_EXERCISE DETAILS_. Reproduce the records word for word, leaving out any pictures they hold.

--- EXTRACTED INFORMATION ---

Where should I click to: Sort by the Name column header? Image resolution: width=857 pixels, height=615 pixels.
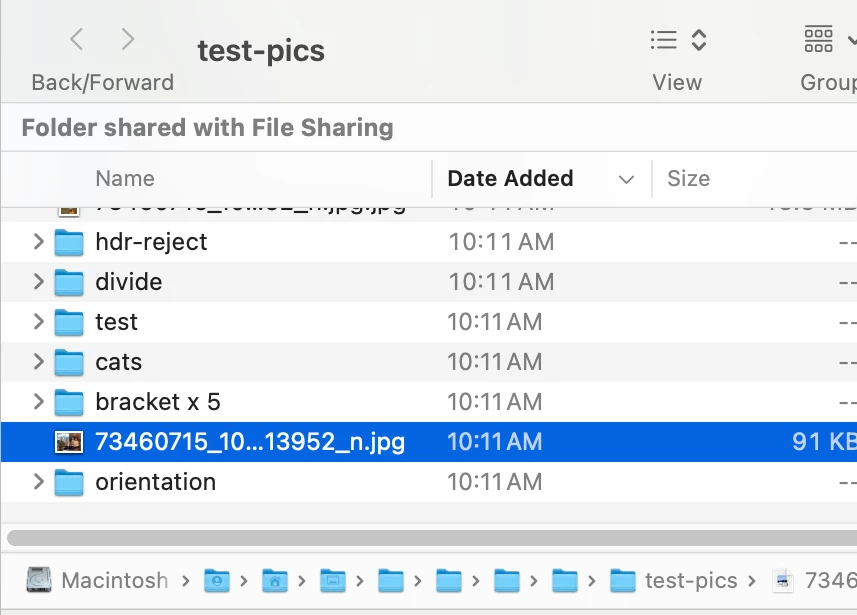click(x=125, y=179)
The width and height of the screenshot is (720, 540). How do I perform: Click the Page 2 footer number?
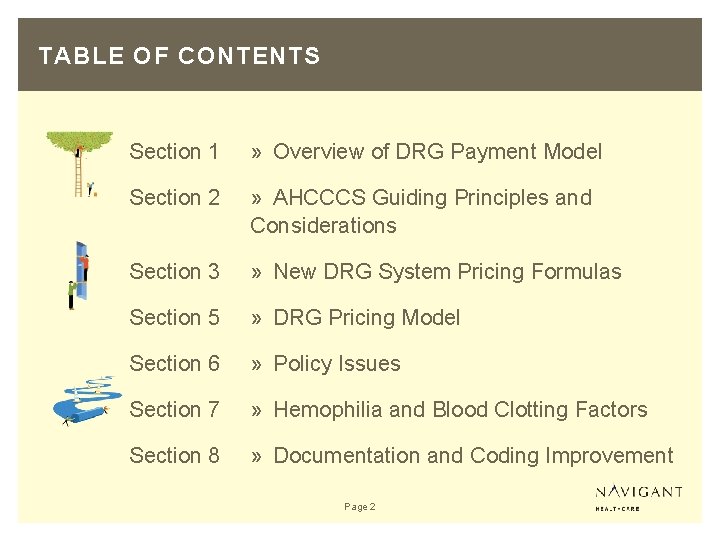tap(359, 507)
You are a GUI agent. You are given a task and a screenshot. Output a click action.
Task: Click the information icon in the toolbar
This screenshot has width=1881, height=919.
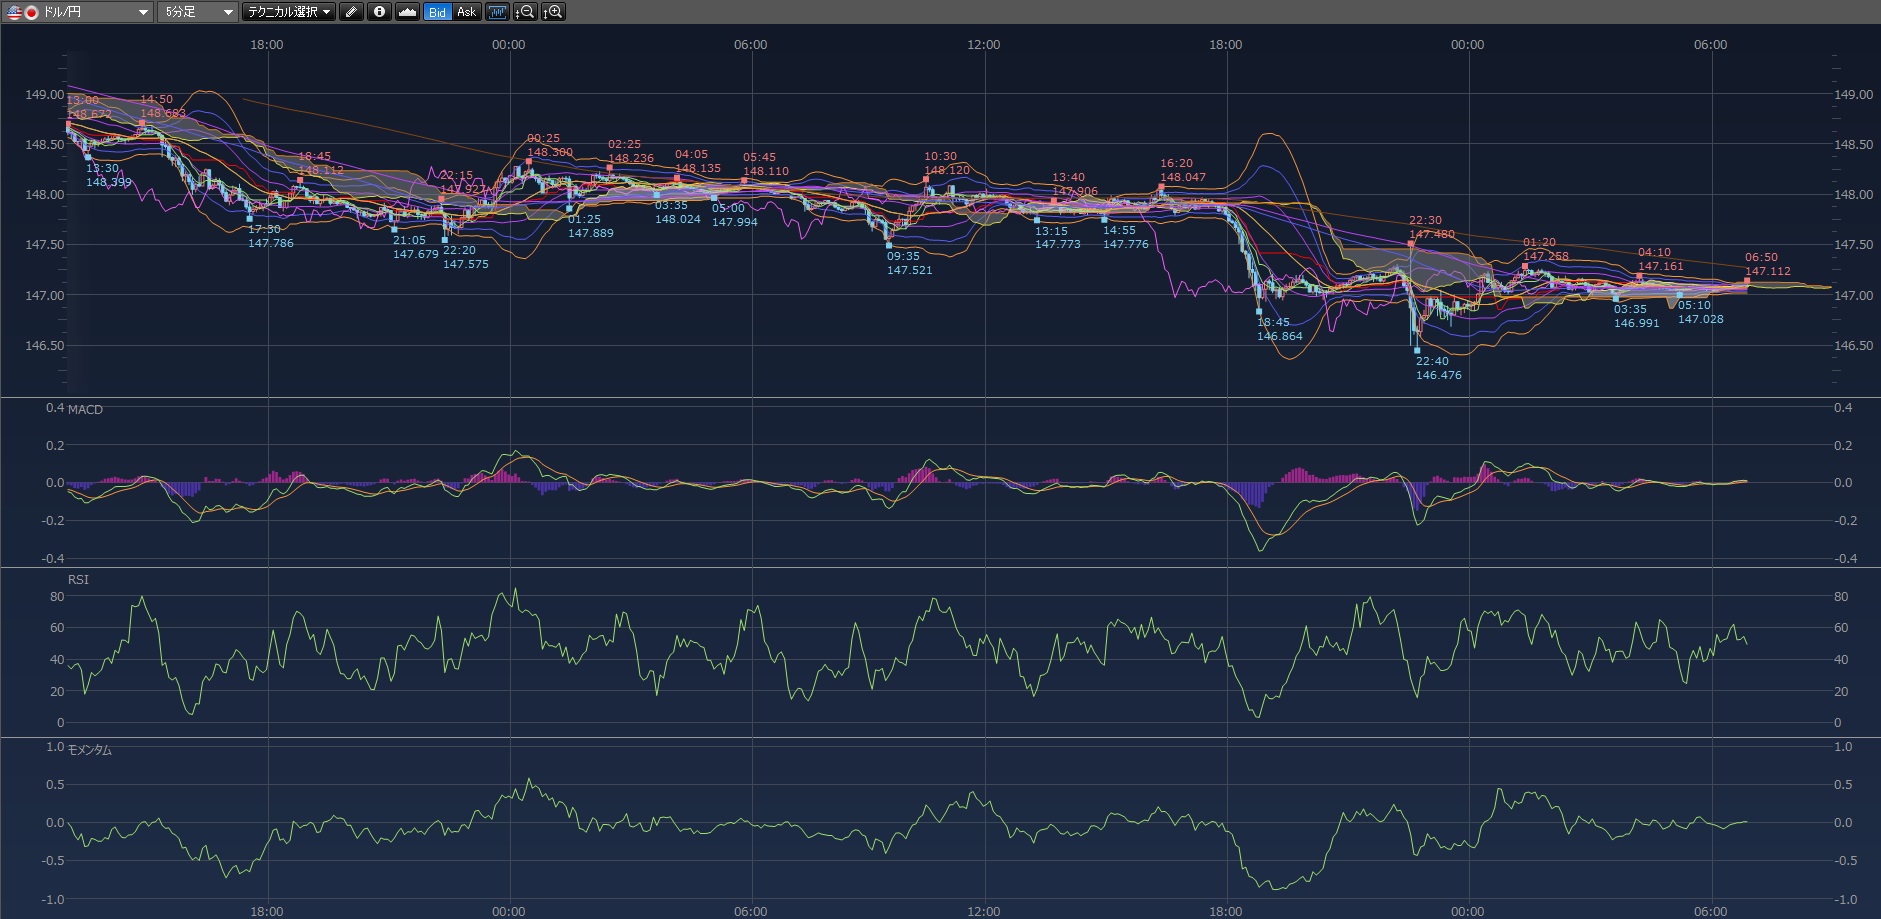click(379, 12)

---

_ANSWER SPACE_.
Where should I click to: Sort by the Name column header? Image resolution: width=857 pixels, height=615 pixels.
click(x=125, y=179)
The width and height of the screenshot is (720, 540). How do I perform: Click the Page 2 footer number?
tap(359, 507)
You are a GUI agent. You are given a task and a screenshot. Output a click action.
Task: Click the information icon in the toolbar
This screenshot has width=1881, height=919.
click(379, 12)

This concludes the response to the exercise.